A decisão foi formalizada por meio de uma carta enviada ao presidente nacional do PSB, João Campos, pré-candidato ao Governo de Pernambuco. No documento, Milton Coelho destaca que a saída marca o encerramento de um “ciclo marcante” de sua vida pública.
“Após 32 anos de dedicada e intensa militância, solicitei minha desfiliação do Partido Socialista Brasileiro (PSB), legenda à qual servi com compromisso, lealdade e profundo senso de propósito”, escreveu.
Ao longo da trajetória no PSB, Coelho ocupou posições estratégicas dentro da estrutura partidária, tendo sido presidente e secretário-geral no Diretório do Recife e no Diretório Estadual de Pernambuco. Também integrou o Diretório Nacional desde 2001 e exerceu a função de secretário especial da Executiva Nacional.
Na carta, ele faz questão de registrar agradecimento às lideranças que influenciaram sua caminhada política, com menção especial a Miguel Arraes e Eduardo Campos, além de Carlos Siqueira, com quem atuou na condução do partido. “Despeço-me com respeito, serenidade e o sentimento de dever cumprido, levando comigo a história construída”, afirmou.

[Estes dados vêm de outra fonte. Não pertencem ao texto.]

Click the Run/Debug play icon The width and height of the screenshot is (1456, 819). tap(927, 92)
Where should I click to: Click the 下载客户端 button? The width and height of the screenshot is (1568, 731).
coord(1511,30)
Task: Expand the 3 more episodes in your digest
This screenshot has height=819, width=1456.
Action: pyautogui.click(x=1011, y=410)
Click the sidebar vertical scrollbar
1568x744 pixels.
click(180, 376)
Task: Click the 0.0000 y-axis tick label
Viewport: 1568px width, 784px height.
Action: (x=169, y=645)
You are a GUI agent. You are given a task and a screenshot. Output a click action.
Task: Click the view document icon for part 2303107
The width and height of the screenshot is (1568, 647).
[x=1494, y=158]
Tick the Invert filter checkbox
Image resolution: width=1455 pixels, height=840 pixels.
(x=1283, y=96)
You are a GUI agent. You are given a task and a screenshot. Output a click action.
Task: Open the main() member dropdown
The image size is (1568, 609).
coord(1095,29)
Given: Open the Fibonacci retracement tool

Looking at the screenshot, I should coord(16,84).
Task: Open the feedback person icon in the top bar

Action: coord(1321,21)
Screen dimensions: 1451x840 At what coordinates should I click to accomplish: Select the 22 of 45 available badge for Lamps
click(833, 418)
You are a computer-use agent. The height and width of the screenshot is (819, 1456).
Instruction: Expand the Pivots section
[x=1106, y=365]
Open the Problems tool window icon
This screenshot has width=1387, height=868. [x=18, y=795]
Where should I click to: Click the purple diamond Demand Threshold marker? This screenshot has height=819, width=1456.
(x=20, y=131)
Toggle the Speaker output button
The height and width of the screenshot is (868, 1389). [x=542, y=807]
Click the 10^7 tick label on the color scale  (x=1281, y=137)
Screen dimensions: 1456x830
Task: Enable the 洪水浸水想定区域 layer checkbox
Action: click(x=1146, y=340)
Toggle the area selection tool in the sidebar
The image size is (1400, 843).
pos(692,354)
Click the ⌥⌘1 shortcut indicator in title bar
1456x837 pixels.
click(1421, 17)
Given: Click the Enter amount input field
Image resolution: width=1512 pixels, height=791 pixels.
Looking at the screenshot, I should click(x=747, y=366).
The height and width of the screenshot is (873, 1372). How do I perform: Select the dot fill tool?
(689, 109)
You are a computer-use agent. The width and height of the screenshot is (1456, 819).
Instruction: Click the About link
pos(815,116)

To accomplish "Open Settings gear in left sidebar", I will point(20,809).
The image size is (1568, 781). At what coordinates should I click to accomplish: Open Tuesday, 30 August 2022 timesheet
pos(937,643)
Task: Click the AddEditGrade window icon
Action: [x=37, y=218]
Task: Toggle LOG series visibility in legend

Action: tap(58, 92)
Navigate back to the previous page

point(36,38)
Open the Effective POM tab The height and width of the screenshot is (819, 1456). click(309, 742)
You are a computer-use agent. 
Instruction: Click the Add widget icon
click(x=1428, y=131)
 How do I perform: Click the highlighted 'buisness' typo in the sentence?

A mudança partidária ocorre em um momento de rearranjo político em Pernambuco, com movimentações que já projetam o cenário eleitoral de 2026. A filiação de Milton Coelho ao PT reforça a estratégia da legenda de ampliar sua presença no estado, especialmente com quadros experientes e com trânsito histórico em diferentes campos da política local.
Milton Coelho foi deputado federal, vice-prefeito de Recife (2009-2012), secretário de Governo de Pernambuco (2012-2014), durante a gestão do socialista Eduardo Campos, e secretário de Administração do estado (2015-2021), no governo de Paulo Câmara (PSB).